Tips for future work:
•It might sound weirdly simple, but use Chion’s Reduced Listening technique. If you like to play within an established musical context, it’s the only way to truly know what your gear is capable of. In this piece it transformed the background hum from a dreaded lump in my heart to a volatile instrument full of worth and fascination.
•Leave everything set up and the files open. This preserves the nature of the piece.
•Make snap, rash decisions for creative reasons. If for whatever reason it doesn’t work later, you’ve learned something about yourself and your sounds and you know how to fix it.
•Have a day (or a week) without Reddit and other social media. You’ll need content so badly you’ll make it yourself, and you’ll make sure it’s good.
•Max out your compressor. You’re making new music, not fixing kick drums. There’s a whole world above that threshold.


The most important thing I gained in writing this work:

•The fast/cheap/good triangle is a lie. With large creative works, a lot of work done quickly is rewarding, exciting, and bound together by it’s temporal proximity to itself; resulting in a homogenous and thorough creation.

Wednesday 11 November 2015

Stockholm Syndrome For City Hum- A piece for 1 player with 2 bass guitars.

This post is the score for this piece of music. A video performance of it can be found here. The piece consists of 16 actions over about 6 minutes. The performer interacts with the 'natural' hum of the gear. You're welcome to play it whenever or wherever you like, but please attribute it according to the standard creative commons attribution license. Also please let me know :)



STOCKHOLM SYNDROME FOR CITY HUM


This piece is a metaphor for those hums and other buzzes we hear that we have little to no control over; those ambiguous sounds we hear in the night, in the city. Inspiration for this piece came from a sound I hear every day, through every speakers in my house. This sound is apparently some reset signal for hot water cylinders. This intermittent, quasi-rhythmic hum is both infuriating and pervasive. It is so constantly and obviously present that it sometimes becomes comforting.

Gear:
2 Bass Guitars (1 player)
Compressor (10:1 ratio, min threshold, min attack, max release, +10dB). I use an Alesis 3630.
Powerful Bass Amp
Crowther Hotcake overdrive pedal or similar. (level at unity, max tone, drive at 2 o’clock)

Routing:
Bass 1 => Compressor => Hotcake => Amp input
Bass 2 => Compressor
You will need a y-cable or connector for this. Also required are 4 jack leads (2 can be patch cables).

Instrument Setup:
Wear both bass guitars with straps as you would normally do, but push Bass 2 to the right-hand side (reverse this for left-handed playing). Bass 2 will is not fretted at all in the piece, so only the plucking hand is needed for it. Bass 1 is worn and played normally, with both hands.
Much of this piece consists of controlled low-frequency feedback (the compressor really helps with this) and thus the player’s proximity to the amp is crucial. At more than 2m distance the amp would have to exceed a safe listening level for the notes to sustain properly.
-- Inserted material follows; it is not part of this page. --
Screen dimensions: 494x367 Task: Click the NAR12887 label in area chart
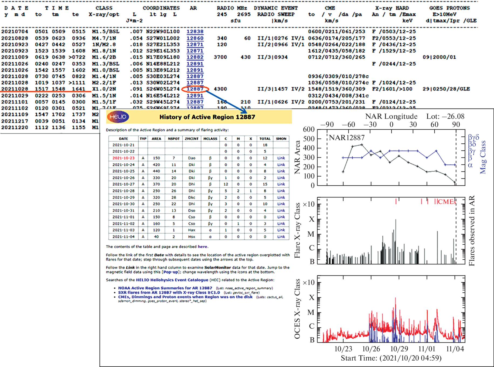pos(347,138)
The other thing that the player is controlling is the hum/buzz. When this high-gain system receives no signal, it amplifies whatever it can find, resulting in a buzz. In the score, The notated dynamics relate only to the strength with which the strings are plucked. The blue represents the guitar signal, and the yellow represents the hum. The line between the colours describes the length of time that the notes should linger before the hum creeps in. This is mostly controlled by the timing (indicated at the start of each bar) and the velocity with which the strings are plucked (notated as dynamics markings) but in sparse music like this a visual indication of what’s going on is very useful.
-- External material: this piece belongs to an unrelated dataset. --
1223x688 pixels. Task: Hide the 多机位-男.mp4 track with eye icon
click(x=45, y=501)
The ‘touch’ and ‘no metal’ markings indicate whether the player should be grounding the metal on the guitar or not. Any metal part on the instrument is fine. Most electric guitars and basses have a buzz when they’re not grounded to the player (usually through the strings). Letting this buzz come through and hit the compressor is a large part of the aesthetic of the piece.

Tunings:
Both basses are downtuned. The F string on Bass 1 is a tone below the G it would usually be in standard tuning. The low B on Bass 2 is a fourth below the E that it would be in standard.

Bass 1: Bass 2:
F2 E2
B1 B1
F#1 F#1
C#1 B0






Tuesday 10 November 2015

White Box With Sliders (381 interface design course final project)

Morgan Utting 381 Final Project
White Box with Sliders
Fig. 1: Top view.
Overview
This is a white box about the size of a small (musical) keyboard, with two sliders across it. Inside the box is an Arduino which constantly sends serial information to a laptop via a USB cable. The laptop is running a ChucK program which parses the serial data from the box and feeds those numbers into the frequency input of two oscillators. Move the sliders, and the frequency of the oscillators will change. To the left there are low frequencies, to the right there are high ones, much like a piano (but not quantized to any musical pitch system). In the ChucK program, one oscillator modulates the microphone input as a conventional ring modulator (.op mode for Gain ugens, more on that below) and the other is an accompaniment. A Zoom H4n is used (in usb audio interface mode) as the microphone input as well as the output to the speakers. This isn’t strictly necessary but works a lot better than just the laptop’s mic and speakers, as you can change both the input and output level on the device itself (and the mics are a lot better). Headphones can be used with this project; but using speakers is a great deal better because it produces a much more interesting sound world. Both the accompaniment oscillator and the output from the ring modulator are acoustically fed (from the speakers, to the mic) back into the ringmod system, resulting in a much richer variety of sounds. This system uses a microphone input because I love to be able to sing with my machines.


Physical Systems
Parts List
Box:  Five pieces of wood, one sheet of plastic, 30 screws.
Sensors:  Two lengths of NiChrome wire, two small bolts, an arduino (with screws), a USB cable, two small bits of wood (the fader knobs), plenty of hot glue and solder, and about 2m of wire. Also a laptop, and optional audio interface.
Tools: Stanley knife, can’t stress this enough. Screwdriver, drill, hot glue gun, soldering iron, Arduino IDE and a copy of ChucK. A holesaw bit and a rasp were used to form the carry handle.
Fig. 2: Side/top view. Note the slightly weird (but cool) screws.


Interface Design
One of the concerns from the start of this project was that it had to be comfortable and expressive for the user. The interface was carefully designed to feel like a mixing desk or a USB midi or keyboard controller, with places to rest your palms as well as a nice comfortable finish with no burrs or sharp edges. The wooden ends were sanded to be ultra-smooth and high-quality, slightly unusual screws were selected, not only to be useful but to set it aside a little from the other pieces of gear we use to make music with. The components of any piece of gear contribute subtly to the uniqueness of that instrument, which (in the musician’s head, or at least in my head) connect with the sounds produced when playing that instrument. This is particularly important when it comes to one-off sonic arts projects or custom-made instruments, as many of these creations lack a certain identity and are often too open-ended in function to be truly considered instruments (that a user would remember fondly, and want to play again in future). Instruments need to do a small number of things, beautifully. In this way, interfaces are limited in a compositional sense, which improves them.
Fig. 3: Bottom view.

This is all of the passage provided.